• **Work task**: Reproduce the passage below on the Audit Committee's 2019 activities word for word, in full.

• **Given passage**:
Audit Committee activities in the reporting period
In 2019, the AC held three meetings, taking place in April, August and September with an average duration of 2:40h. In view of the fact that SoftwareONE has been a listed company since 25 October 2019, the remit of the AC will expand in line with the applicable committee charter. The committee focused on a number of key areas, including but not limited to the activities described below. Specifically, the AC:
- Discussed the coverage of the group audit
- Evaluated the liquidity reserves
- Reviewed the valuation of the Comparex acquisition
-
Considered how to enable investors to see a hypothetical consolidated Comparex/SoftwareONE past in the IPO-prospectus
The AC sets the audit plan for a period of several years as well as the scope of the internal and external audits and approves the guidelines for the work of the Internal Audit department as well as for the company’s compliance and supply chain organization. It reviews and approves the internal and external audit plans, changes to the plans, activities, scope and budget. Further, the AC defines the organizational structures of the Internal Audit function and sets and reviews the qualifications of the Internal Audit organization as deemed necessary or appropriate. The AC may hold meetings with representatives of the internal and external auditors without management present. Such meetings must take place at least once per year with the external auditor. In 2019, the AC held one meeting with the Internal Auditors and three meetings with the external auditors.
It is furthermore the AC’s responsibility to assess the performance of the internal and external auditors as well as their cooperation with one another.
In consultation with management and the external and Internal Auditors, the AC discusses the integrity of SoftwareONE’s financial reporting processes, management controls, compliance management and the functionality of internal controls, reviews significant financial risk exposures and the steps management has taken to monitor, control and report such exposures.

• **Extracted material**:
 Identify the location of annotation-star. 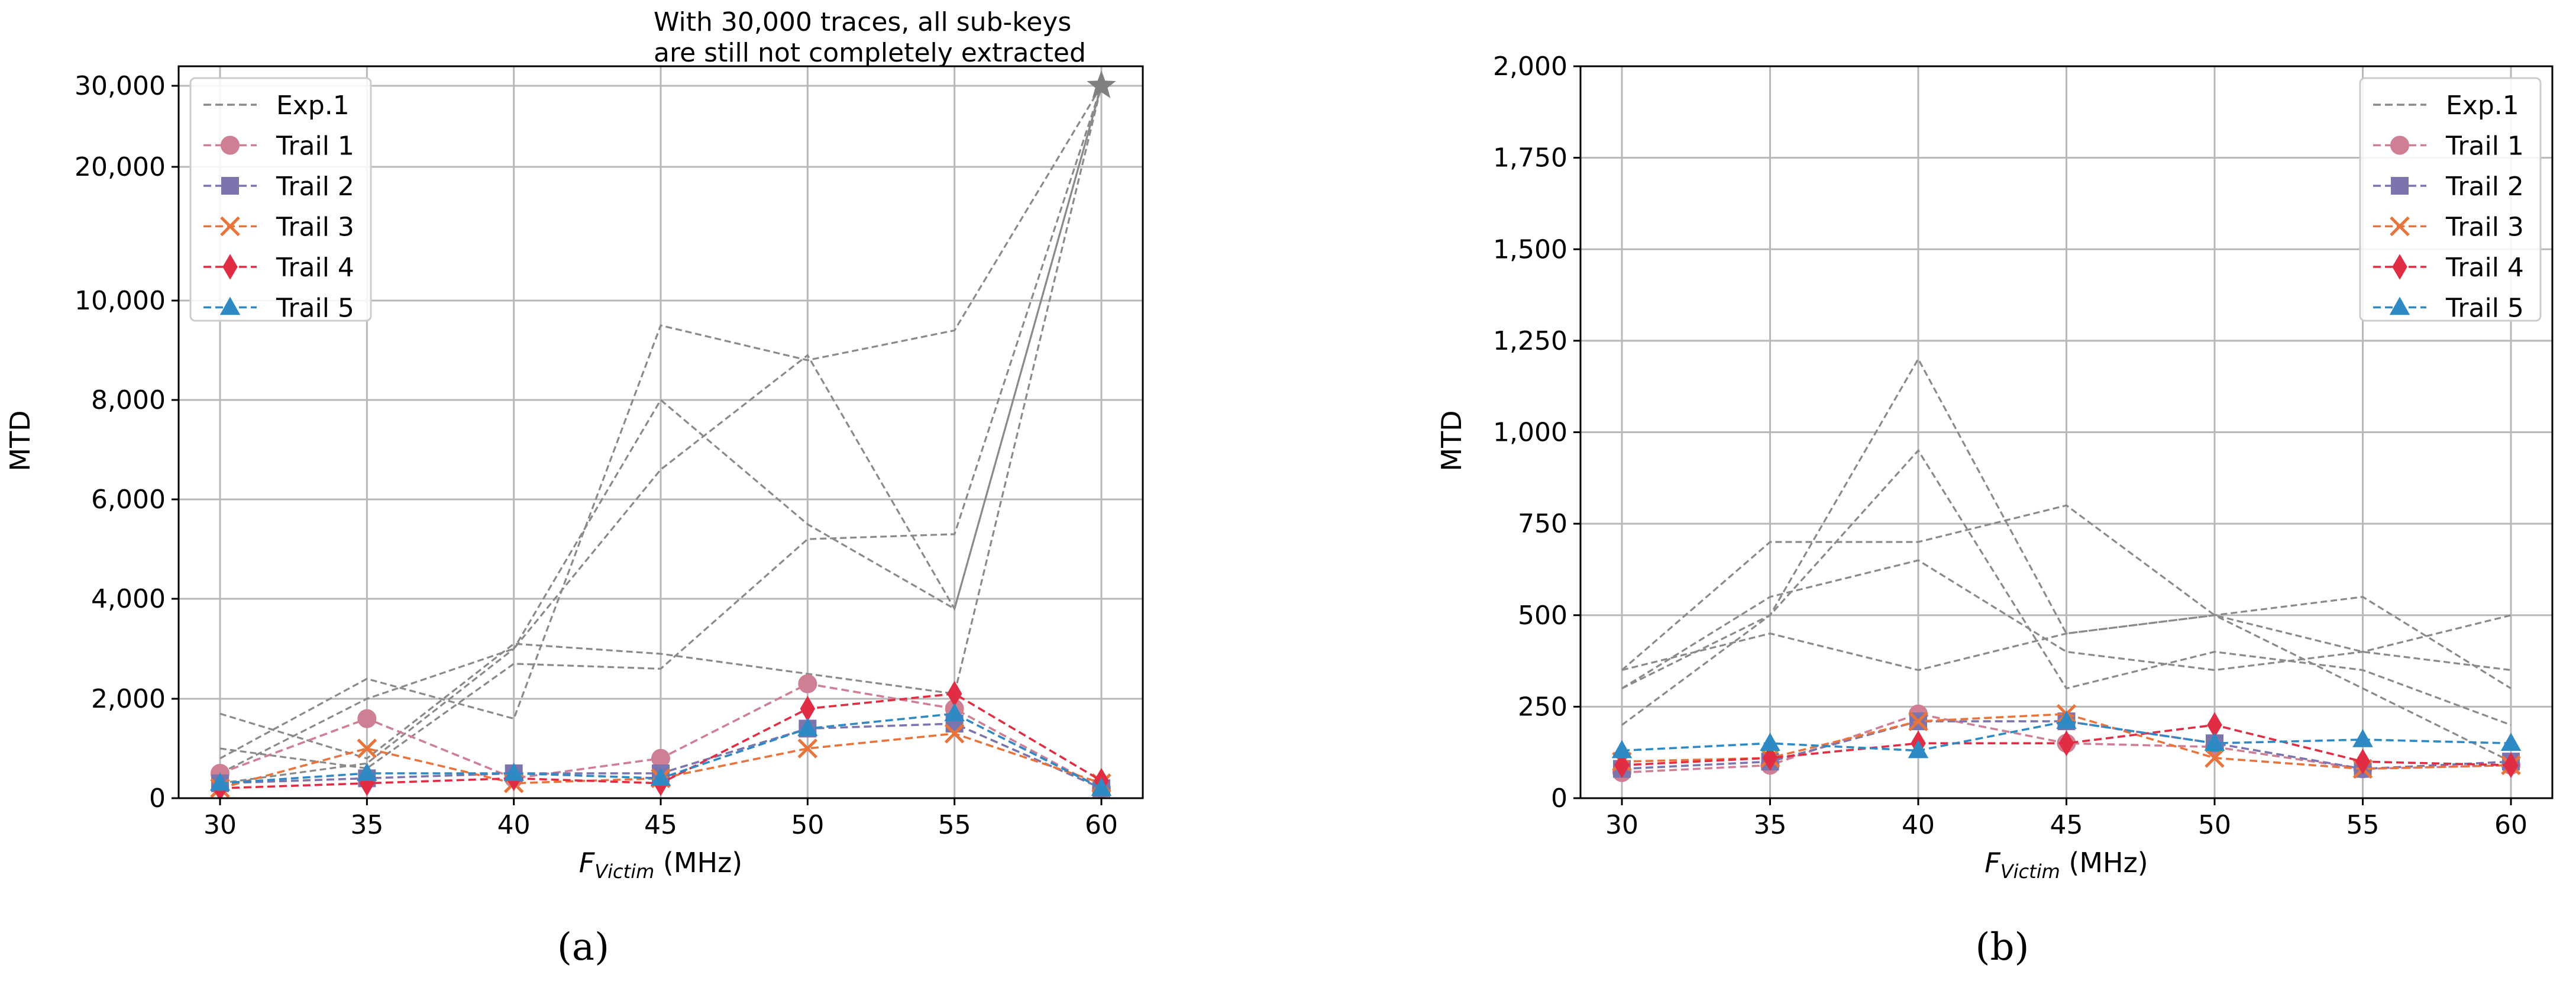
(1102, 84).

...

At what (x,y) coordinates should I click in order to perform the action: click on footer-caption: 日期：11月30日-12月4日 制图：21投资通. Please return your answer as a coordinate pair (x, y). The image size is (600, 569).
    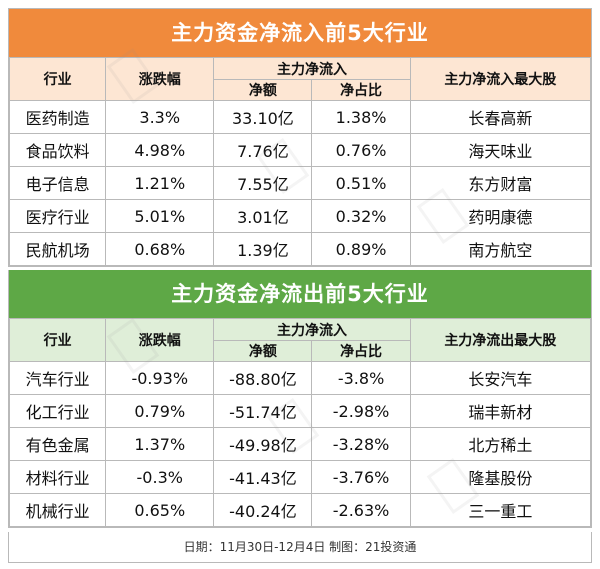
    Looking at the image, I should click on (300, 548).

• **Task result**:
Audit Committee activities in the reporting period
In 2019, the AC held three meetings, taking place in April, August and September with an average duration of 2:40h. In view of the fact that SoftwareONE has been a listed company since 25 October 2019, the remit of the AC will expand in line with the applicable committee charter. The committee focused on a number of key areas, including but not limited to the activities described below. Specifically, the AC:
- Discussed the coverage of the group audit
- Evaluated the liquidity reserves
- Reviewed the valuation of the Comparex acquisition
-
Considered how to enable investors to see a hypothetical consolidated Comparex/SoftwareONE past in the IPO-prospectus
The AC sets the audit plan for a period of several years as well as the scope of the internal and external audits and approves the guidelines for the work of the Internal Audit department as well as for the company’s compliance and supply chain organization. It reviews and approves the internal and external audit plans, changes to the plans, activities, scope and budget. Further, the AC defines the organizational structures of the Internal Audit function and sets and reviews the qualifications of the Internal Audit organization as deemed necessary or appropriate. The AC may hold meetings with representatives of the internal and external auditors without management present. Such meetings must take place at least once per year with the external auditor. In 2019, the AC held one meeting with the Internal Auditors and three meetings with the external auditors.
It is furthermore the AC’s responsibility to assess the performance of the internal and external auditors as well as their cooperation with one another.
In consultation with management and the external and Internal Auditors, the AC discusses the integrity of SoftwareONE’s financial reporting processes, management controls, compliance management and the functionality of internal controls, reviews significant financial risk exposures and the steps management has taken to monitor, control and report such exposures.